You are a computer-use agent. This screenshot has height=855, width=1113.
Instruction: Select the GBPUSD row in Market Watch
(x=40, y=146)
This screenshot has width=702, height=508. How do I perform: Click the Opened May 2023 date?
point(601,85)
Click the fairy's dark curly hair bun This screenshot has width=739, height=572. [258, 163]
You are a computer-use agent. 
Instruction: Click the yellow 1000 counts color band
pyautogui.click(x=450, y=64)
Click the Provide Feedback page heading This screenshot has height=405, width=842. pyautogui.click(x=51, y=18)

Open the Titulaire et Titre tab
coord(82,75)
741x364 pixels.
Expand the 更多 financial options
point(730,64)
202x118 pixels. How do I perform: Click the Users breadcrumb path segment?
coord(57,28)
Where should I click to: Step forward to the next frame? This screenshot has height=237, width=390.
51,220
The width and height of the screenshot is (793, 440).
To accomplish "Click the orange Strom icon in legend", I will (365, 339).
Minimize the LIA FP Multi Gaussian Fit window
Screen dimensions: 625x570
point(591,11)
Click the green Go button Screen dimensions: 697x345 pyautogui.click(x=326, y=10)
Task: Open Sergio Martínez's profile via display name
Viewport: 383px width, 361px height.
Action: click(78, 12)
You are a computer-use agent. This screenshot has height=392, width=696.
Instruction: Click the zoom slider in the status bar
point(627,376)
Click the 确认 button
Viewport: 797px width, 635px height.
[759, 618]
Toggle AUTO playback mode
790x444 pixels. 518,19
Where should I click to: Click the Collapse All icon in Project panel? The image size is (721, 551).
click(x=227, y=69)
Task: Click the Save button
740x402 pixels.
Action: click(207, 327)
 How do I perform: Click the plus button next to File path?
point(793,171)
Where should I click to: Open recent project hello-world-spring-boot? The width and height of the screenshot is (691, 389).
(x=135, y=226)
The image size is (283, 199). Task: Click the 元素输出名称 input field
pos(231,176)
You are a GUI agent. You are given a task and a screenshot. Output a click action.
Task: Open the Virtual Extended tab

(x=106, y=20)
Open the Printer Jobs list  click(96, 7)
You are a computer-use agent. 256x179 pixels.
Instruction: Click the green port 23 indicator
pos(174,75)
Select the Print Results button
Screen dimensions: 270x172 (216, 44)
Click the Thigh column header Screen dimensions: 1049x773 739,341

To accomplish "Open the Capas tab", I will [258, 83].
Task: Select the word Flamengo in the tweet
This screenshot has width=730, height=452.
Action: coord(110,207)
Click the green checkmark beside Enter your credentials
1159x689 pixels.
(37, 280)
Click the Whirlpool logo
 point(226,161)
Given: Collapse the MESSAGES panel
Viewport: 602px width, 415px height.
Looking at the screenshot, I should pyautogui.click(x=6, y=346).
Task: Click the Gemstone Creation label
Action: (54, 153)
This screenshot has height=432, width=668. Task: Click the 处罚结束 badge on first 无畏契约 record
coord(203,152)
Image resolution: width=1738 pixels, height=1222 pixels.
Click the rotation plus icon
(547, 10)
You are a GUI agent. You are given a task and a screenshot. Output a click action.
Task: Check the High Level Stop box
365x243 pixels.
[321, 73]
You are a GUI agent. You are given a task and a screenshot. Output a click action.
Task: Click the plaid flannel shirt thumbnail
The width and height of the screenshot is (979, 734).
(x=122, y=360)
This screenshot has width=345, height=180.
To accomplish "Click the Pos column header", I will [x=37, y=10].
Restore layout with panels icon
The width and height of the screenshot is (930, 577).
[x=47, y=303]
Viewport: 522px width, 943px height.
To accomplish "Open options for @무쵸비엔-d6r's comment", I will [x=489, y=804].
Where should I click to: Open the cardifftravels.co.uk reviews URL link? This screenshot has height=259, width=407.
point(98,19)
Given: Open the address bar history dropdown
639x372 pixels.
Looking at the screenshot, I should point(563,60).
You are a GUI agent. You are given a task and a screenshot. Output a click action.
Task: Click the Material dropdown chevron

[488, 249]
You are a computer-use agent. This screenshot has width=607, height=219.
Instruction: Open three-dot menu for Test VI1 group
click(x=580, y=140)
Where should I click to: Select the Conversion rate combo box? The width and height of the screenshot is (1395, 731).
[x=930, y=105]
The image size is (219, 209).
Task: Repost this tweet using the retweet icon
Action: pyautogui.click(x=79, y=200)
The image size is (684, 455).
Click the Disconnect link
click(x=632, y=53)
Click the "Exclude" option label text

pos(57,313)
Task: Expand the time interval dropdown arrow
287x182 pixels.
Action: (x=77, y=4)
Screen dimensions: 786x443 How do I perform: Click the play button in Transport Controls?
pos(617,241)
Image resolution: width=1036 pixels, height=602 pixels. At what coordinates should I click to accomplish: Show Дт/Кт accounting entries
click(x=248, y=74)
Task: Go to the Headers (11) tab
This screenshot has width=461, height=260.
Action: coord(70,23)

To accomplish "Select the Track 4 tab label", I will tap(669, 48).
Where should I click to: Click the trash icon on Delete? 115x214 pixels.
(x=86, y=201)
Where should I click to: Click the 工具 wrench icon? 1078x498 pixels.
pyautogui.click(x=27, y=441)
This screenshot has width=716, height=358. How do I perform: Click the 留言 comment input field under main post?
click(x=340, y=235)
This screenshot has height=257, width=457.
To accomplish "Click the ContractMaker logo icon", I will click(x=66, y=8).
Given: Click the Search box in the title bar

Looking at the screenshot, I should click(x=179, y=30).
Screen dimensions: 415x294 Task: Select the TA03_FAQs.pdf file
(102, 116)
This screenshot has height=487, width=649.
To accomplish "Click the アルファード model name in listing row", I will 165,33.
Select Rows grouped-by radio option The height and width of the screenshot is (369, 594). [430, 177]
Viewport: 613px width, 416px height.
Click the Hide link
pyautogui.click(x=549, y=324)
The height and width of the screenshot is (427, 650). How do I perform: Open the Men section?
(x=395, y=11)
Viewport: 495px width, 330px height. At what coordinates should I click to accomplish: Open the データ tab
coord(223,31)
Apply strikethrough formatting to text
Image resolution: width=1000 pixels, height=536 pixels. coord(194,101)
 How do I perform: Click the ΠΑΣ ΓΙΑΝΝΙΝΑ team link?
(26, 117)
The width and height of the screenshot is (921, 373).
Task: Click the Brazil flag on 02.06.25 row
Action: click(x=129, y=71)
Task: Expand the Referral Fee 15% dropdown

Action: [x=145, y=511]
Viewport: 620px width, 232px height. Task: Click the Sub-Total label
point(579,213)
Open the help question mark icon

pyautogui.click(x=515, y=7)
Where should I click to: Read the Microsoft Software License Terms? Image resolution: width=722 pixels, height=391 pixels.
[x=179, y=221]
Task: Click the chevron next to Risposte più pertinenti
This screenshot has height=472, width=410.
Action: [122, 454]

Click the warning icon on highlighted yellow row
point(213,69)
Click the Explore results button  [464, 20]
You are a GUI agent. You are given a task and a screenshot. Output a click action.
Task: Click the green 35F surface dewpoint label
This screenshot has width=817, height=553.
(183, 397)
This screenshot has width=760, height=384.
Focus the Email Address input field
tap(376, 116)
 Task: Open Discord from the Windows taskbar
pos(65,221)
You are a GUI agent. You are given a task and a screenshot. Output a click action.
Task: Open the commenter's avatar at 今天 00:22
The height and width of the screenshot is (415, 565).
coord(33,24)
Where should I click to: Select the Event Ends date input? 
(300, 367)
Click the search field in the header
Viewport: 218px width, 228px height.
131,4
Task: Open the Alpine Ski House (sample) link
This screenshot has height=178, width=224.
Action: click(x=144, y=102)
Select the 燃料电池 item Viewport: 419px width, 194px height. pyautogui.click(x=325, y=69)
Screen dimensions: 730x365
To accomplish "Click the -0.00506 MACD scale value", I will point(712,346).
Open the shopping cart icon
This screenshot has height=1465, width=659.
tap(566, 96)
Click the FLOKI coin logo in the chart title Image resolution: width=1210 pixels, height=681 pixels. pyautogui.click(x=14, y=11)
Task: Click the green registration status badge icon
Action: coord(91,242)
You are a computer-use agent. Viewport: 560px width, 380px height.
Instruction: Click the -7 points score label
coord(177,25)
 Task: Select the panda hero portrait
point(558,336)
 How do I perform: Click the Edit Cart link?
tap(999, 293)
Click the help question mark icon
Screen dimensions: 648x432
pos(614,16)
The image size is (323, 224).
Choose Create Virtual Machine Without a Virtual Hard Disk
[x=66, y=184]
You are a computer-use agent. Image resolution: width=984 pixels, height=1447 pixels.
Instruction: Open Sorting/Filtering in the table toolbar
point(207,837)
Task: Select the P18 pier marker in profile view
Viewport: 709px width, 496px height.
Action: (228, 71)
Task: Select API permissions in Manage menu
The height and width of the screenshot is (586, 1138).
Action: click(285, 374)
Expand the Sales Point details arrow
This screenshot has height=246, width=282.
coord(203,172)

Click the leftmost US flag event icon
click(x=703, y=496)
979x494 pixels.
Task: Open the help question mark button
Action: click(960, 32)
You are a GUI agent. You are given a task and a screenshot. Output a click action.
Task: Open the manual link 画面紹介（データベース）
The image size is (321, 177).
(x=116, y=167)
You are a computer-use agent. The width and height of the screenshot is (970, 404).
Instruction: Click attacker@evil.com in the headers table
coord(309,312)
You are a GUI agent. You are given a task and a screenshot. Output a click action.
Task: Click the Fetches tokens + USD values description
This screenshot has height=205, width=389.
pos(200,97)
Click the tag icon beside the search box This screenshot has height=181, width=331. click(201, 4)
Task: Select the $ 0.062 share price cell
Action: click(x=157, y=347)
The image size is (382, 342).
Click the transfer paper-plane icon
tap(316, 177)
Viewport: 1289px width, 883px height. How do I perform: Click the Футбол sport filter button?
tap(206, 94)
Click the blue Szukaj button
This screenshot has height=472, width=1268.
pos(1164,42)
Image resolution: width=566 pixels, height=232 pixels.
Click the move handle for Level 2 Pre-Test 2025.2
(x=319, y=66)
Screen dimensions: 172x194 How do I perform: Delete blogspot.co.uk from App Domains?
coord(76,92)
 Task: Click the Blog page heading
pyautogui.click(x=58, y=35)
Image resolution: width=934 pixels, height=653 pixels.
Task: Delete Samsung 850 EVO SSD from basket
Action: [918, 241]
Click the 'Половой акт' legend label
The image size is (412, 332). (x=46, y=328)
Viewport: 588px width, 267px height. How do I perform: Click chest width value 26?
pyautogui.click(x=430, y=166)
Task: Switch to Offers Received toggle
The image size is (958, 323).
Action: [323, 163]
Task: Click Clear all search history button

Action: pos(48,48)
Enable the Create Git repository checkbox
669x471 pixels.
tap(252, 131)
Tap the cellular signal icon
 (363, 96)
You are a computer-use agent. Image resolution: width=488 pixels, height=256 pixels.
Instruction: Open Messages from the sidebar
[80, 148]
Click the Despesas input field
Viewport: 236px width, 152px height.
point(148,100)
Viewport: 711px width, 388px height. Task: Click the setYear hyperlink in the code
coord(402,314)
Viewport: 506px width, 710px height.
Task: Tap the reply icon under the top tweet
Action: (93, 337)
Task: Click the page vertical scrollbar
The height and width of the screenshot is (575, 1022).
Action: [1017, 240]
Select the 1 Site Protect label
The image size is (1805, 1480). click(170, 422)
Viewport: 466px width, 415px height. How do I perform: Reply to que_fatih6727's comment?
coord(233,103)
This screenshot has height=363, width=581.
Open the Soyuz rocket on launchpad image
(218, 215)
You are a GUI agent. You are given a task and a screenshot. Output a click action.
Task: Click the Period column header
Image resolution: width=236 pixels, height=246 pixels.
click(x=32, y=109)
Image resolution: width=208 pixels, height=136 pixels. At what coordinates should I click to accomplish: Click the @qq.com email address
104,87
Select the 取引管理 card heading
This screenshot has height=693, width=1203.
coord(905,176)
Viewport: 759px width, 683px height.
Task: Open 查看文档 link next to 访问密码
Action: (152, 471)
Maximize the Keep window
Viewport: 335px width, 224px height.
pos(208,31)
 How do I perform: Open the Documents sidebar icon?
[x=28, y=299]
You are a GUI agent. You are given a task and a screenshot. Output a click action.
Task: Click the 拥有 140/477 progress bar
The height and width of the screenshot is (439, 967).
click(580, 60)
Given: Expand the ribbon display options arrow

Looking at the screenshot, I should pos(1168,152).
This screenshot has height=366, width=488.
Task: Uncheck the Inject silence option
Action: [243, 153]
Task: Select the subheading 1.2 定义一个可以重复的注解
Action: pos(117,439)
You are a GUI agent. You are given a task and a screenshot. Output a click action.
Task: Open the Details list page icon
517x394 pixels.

--

◆ **ACTIVITY**
Your answer should consist of each line above in which "column" appears.

◆ **COMPLETED EXERCISE**
Click the Thigh column header Screen dimensions: 1049x773 739,341
To accomplish "Click the Pos column header", I will [x=37, y=10].
Task: Click the Period column header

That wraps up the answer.